Sleep is a barometer of total body wellness. A lack of sleep can be directly correlated to common health risks and disease states. As a result, it is not uncommon for a lack of sleep, or even insomnia, to affect a man at the same time as sleep apnea, restless leg syndrome, chronic pain, heart disease, obesity, depression and anxiety, dementia and multiple sclerosis.
Let’s zero in on sleep apnea, a breathing disorder during sleep where individuals can literally stop breathing hundreds of times during the night. Sleep apnea frequently occurs in men who are overweight or obese. Add to this mix that men suffering from low testosterone levels are at higher risk of obesity and sleep apnea. A heads up for men: Testosterone Replacement Therapy can improve changes in sleep patterns or other sleep disturbances, and may be something to check with your doctor.
Other risk factors include being 40 or older, a family history of sleep apnea and having a large neck. Note that an increased neck size and reduced throat diameter are often caused by excess weight, which can combine with anatomy to contribute to apnea. If left untreated, sleep apnea can cause high blood pressure, heart attack or stroke.
There are two types of sleep apnea: Obstructive Sleep Apnea (OSA), which is the most common and caused by a throat obstruction such as fatty deposits that narrow airways; and Central Sleep Apnea, in which breathing is disrupted due to delayed brain signals.

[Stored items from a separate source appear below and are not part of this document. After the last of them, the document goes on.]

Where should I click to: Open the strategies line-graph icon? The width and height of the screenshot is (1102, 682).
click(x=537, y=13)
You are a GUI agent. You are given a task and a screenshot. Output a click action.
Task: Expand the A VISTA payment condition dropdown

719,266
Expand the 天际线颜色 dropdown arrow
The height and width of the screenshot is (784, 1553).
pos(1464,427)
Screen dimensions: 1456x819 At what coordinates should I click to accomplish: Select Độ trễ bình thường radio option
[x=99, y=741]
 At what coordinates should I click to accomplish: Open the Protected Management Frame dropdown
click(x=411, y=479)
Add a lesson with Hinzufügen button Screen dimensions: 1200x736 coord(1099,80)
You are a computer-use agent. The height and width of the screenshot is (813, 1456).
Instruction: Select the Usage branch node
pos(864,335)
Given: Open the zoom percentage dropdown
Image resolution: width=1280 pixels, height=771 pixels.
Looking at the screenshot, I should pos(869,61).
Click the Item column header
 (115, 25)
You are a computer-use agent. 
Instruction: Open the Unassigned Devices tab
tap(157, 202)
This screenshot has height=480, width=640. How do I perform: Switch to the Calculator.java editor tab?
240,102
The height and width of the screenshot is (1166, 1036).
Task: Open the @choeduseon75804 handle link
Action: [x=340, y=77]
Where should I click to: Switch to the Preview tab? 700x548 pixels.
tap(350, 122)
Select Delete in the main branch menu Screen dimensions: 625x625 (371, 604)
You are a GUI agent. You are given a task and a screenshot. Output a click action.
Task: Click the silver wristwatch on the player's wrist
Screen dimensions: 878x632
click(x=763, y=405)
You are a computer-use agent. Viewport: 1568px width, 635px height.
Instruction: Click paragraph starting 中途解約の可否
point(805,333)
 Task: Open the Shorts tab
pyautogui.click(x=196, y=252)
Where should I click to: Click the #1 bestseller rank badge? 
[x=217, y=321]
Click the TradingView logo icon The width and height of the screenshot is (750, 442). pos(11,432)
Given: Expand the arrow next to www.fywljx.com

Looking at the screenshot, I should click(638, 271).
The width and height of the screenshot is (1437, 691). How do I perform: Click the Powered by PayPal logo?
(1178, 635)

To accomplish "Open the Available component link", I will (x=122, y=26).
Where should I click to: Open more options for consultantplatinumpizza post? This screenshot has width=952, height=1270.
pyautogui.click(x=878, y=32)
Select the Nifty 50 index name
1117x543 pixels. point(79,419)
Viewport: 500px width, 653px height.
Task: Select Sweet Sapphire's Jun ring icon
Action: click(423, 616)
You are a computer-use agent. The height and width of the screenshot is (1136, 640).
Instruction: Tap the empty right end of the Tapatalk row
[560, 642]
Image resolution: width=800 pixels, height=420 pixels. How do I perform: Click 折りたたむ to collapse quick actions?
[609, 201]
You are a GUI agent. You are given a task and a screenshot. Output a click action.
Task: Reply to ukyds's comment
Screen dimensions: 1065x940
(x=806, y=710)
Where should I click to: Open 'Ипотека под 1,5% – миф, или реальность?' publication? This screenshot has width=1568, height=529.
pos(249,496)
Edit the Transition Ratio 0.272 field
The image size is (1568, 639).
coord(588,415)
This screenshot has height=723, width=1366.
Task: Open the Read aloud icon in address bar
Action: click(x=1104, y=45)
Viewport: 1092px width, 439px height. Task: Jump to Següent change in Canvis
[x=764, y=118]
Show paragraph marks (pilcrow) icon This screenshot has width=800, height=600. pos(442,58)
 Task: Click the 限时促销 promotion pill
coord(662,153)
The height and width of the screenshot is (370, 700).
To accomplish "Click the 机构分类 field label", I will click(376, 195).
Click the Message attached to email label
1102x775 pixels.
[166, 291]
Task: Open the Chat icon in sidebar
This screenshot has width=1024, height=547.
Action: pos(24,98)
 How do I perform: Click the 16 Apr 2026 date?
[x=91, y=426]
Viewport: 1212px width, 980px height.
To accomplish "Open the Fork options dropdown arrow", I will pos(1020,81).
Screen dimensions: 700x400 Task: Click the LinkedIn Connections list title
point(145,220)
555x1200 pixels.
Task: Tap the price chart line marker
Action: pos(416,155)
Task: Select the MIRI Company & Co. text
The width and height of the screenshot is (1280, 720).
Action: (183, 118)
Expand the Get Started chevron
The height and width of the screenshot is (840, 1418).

For men with sleep apnea, weight gain associated with chronic sleep deprivation generally is more than 20 or 30 pounds. Many individuals develop OSA because they are overweight or obese, which can contribute to obstructive breathing. In turn, the disrupted sleep translates into less of restorative deep sleep and, therefore, an increased risk for additional weight gain.
For all you guys, it may be time to pay attention to the quality and quantity of your sleep. If you are diagnosed with sleep apnea, do not despair, there are many treatment options to help you achieve better sleep and better health.